TASK OBJECTIVE -
In the listing below, the lines from the first through the one with "This screenshot has height=563, width=785." are to be copied word for word.

PROVIDED ENTRIES -
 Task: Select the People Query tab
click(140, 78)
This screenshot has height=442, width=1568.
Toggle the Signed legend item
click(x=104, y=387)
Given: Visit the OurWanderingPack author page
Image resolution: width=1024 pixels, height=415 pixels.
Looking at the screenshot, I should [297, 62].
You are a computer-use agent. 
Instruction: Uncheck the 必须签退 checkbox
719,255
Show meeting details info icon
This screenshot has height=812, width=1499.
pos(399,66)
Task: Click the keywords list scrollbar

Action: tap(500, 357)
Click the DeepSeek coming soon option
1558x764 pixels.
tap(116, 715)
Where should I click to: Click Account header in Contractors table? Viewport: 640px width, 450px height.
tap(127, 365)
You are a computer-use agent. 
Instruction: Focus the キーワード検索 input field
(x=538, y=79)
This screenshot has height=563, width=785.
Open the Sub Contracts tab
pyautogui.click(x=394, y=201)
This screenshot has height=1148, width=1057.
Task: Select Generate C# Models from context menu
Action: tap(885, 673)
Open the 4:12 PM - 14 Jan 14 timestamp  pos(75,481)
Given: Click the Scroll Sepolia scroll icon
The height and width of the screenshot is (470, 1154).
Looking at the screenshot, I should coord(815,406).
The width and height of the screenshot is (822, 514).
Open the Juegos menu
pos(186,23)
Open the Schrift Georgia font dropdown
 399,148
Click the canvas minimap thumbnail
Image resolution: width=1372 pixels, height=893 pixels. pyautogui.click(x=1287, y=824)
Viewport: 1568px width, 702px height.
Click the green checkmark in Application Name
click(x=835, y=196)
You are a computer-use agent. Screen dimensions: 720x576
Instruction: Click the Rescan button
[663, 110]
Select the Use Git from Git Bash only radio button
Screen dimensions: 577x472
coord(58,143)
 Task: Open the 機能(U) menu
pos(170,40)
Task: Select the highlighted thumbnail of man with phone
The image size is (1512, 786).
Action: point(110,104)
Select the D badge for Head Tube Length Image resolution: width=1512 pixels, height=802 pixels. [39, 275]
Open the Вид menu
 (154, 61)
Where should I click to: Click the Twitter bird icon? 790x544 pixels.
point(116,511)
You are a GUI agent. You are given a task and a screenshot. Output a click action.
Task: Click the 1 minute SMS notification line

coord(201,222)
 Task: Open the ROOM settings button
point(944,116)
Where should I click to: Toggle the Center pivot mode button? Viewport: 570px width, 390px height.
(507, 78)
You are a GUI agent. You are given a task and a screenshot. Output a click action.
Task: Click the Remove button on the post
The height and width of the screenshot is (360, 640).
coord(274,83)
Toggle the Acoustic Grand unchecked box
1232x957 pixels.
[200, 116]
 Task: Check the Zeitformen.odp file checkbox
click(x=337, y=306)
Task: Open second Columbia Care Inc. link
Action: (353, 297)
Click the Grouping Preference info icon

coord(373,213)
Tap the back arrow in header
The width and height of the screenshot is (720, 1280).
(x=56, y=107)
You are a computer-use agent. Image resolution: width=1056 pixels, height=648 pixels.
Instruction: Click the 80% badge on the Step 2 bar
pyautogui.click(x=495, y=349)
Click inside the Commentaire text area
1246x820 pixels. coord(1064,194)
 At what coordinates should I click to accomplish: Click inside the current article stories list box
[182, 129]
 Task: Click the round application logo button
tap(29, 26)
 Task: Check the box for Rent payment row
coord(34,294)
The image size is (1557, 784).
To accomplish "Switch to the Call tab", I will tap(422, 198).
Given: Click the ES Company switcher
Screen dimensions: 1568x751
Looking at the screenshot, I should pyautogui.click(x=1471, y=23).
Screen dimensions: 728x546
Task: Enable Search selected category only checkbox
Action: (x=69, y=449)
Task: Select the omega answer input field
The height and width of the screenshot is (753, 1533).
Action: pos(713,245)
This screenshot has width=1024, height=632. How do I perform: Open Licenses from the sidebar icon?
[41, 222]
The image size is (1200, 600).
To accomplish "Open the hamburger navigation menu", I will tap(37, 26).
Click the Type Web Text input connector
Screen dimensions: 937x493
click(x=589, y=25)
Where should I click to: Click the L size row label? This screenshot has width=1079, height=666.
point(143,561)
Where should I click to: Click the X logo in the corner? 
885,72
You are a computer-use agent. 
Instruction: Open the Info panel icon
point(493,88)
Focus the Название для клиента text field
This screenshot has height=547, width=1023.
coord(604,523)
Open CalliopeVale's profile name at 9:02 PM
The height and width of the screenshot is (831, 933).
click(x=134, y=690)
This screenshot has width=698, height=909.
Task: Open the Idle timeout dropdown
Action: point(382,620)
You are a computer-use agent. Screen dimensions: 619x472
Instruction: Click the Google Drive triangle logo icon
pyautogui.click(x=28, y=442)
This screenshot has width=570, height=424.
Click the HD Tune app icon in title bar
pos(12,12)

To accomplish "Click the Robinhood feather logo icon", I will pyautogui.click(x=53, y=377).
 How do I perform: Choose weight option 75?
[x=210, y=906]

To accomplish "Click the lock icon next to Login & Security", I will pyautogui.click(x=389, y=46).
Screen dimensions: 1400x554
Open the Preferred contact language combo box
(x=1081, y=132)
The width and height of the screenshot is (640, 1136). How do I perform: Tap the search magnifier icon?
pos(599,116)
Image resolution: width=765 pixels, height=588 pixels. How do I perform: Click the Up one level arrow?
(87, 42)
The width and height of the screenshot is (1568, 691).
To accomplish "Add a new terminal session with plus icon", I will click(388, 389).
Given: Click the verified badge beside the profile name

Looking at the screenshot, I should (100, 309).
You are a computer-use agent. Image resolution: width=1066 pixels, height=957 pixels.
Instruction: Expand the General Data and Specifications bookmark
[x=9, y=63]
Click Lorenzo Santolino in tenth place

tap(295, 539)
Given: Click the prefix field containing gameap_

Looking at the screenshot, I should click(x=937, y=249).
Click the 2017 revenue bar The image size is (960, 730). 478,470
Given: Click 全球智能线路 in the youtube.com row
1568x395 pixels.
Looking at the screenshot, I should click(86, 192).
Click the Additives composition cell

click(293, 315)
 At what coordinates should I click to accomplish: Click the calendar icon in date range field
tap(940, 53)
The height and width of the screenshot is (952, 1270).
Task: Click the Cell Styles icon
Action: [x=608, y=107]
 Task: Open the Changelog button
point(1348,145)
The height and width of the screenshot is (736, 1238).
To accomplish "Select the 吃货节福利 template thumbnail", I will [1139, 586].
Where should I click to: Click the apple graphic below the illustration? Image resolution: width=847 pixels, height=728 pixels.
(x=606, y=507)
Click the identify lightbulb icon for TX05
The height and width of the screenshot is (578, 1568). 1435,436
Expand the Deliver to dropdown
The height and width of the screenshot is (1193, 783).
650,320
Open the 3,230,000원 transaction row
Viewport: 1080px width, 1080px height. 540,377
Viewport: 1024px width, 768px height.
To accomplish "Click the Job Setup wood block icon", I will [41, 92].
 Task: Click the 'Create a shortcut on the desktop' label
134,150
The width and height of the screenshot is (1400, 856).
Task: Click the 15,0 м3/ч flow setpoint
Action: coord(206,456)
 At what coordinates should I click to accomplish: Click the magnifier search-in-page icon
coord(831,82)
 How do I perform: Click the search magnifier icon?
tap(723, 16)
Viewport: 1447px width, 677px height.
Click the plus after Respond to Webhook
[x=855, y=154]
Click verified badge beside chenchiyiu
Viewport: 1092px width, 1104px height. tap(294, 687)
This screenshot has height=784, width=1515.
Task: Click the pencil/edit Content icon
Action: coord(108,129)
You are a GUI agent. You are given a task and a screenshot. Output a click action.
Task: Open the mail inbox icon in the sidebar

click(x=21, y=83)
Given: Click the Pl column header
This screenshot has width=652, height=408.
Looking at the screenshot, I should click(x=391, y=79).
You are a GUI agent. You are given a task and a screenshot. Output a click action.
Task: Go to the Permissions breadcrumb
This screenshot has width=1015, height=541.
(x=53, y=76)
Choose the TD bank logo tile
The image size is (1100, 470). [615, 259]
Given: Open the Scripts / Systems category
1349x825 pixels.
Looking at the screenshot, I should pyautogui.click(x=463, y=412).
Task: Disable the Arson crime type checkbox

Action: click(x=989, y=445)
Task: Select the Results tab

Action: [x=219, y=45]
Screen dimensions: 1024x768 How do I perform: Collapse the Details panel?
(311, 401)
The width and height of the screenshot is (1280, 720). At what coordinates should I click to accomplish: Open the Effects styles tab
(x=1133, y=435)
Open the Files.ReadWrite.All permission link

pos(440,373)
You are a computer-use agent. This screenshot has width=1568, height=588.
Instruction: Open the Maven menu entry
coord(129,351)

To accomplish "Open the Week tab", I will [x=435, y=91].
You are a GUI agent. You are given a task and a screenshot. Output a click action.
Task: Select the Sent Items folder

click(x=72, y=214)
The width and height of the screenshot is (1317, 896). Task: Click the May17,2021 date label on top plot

ANSWER TO THIS TASK -
 Task: Select the People Query tab
click(140, 78)
This screenshot has height=442, width=1568.
Toggle the Signed legend item
click(x=104, y=387)
Given: Visit the OurWanderingPack author page
Image resolution: width=1024 pixels, height=415 pixels.
Looking at the screenshot, I should [297, 62].
You are a computer-use agent. 
Instruction: Uncheck the 必须签退 checkbox
719,255
Show meeting details info icon
This screenshot has height=812, width=1499.
pos(399,66)
Task: Click the keywords list scrollbar

Action: tap(500, 357)
Click the DeepSeek coming soon option
1558x764 pixels.
tap(116, 715)
Where should I click to: Click Account header in Contractors table? Viewport: 640px width, 450px height.
tap(127, 365)
You are a computer-use agent. 
Instruction: Focus the キーワード検索 input field
(x=538, y=79)
This screenshot has height=563, width=785.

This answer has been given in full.